Use of molecular dynamics to uncover the operation of electrochemical nanodevices, design materials for shock energy absorption and metallic metamaterials with ultra-low stiffness
I will discuss our group’s recent work in extending molecular dynamics to incorporate the effect of degrees of freedom (DoFs) not captured explicitly by the particles. Examples of implicit DoFs are electrochemical potential or conduction electrons in all-atom MD and atoms internal to mesoparticles in coarse grain simulations. I will exemplify the use of the dynamics with implicit degrees of freedom (DID) method to various materials and devices of technological interest:
(1) Nanoscale resistance-switching cells that operate via the electrochemical formation and disruption of metallic filaments that bridge two electrodes are among the most promising devices for post-CMOS electronics. I will discuss the first atomistic simulations of their operation of conductive bridging cells using DID. The simulations predict the ultrafast switching observed experimentally and provide new insight into the atomistic mechanisms behind the development and dissolution of stable conducting filaments.
(2) We developed a coarse grain model to describe stress-induced chemical reactions and applied to guide the design of materials capable of attenuating shockwaves via endothermic, volume-reducing chemical reactions. The simulations show that such reactions can, indeed, weaken a propagating shock and enabled us to identify the key properties behind this effect. We found that the amount of volume contraction and the kinetics of the reactions, while the endothermicity of the reactions plays a minor role.
(3) We demonstrate ultra-low stiffness in fully dense metallic nanowires and laminates via the stabilization of a negative stiffness state using epitaxy. Key to predicting this unprecedented property is utilization of a martensitic alloy constrained to a mechanically unstable state by its coherent integration with a compatible, stable second component. Explicit large-scale molecular dynamics simulations confirm the low stiffness expected from the competing response of the two components and provide insight into the mechanisms behind ultra-low stiffness. These novel metamaterials exhibit Young’s moduli over one order of magnitude lower than either constituent, defying long-standing bounds of composite design.

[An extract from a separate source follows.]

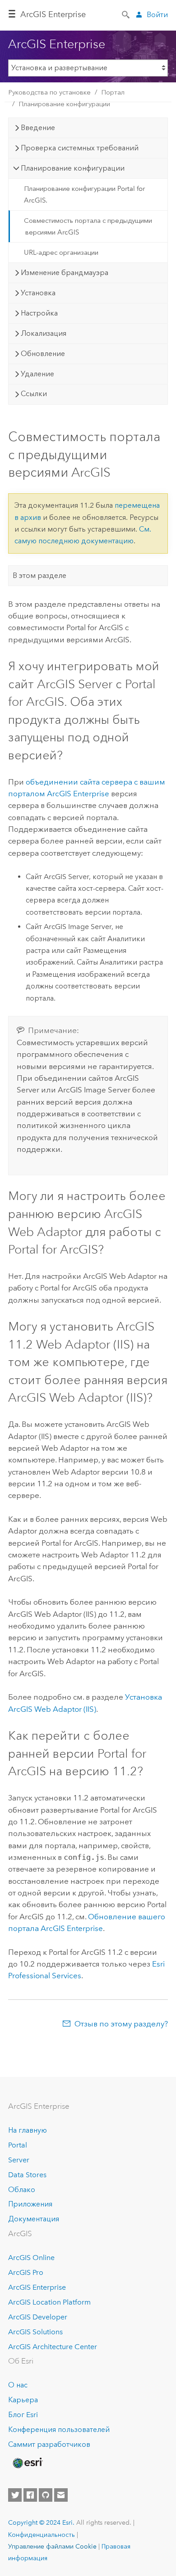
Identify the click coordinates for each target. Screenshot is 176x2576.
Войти (157, 14)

Alejandro Strachan is a Professor of Materials Engineering at Purdue University and the Deputy Director of the Purdue’s Center for Predictive Materials and Devices (c-PRIMED) and of NSF’s Network for Computational Nanotechnology. Before joining Purdue, he was a Staff Member in the Theoretical Division of Los Alamos National Laboratory and worked as a Postdoctoral Scholar and Scientist at Caltech. He received a Ph.D. in Physics from the University of Buenos Aires, Argentina, in 1999. Among other recognitions, Prof. Strachan was named a Purdue University Faculty Scholar (2012-2017), received the Early Career Faculty Fellow Award from TMS in 2009 and the Schuhmann Best Undergraduate Teacher Award from the School of Materials Engineering, Purdue University in 2007.
Prof. Strachan’s research focuses on the development of predictive atomistic and molecular simulation methodologies to describe materials from first principles, their application to problems of technological importance and quantification of associated uncertainties. Application areas of interest include: coupled electronic, chemical and thermo-mechanical processes in devices of interest for nanoelectronics and energy as well as polymers and their composites, molecular solids and active materials, including shape memory and high-energy density materials. He has published over 120 articles in the peer-reviewed scientific literature.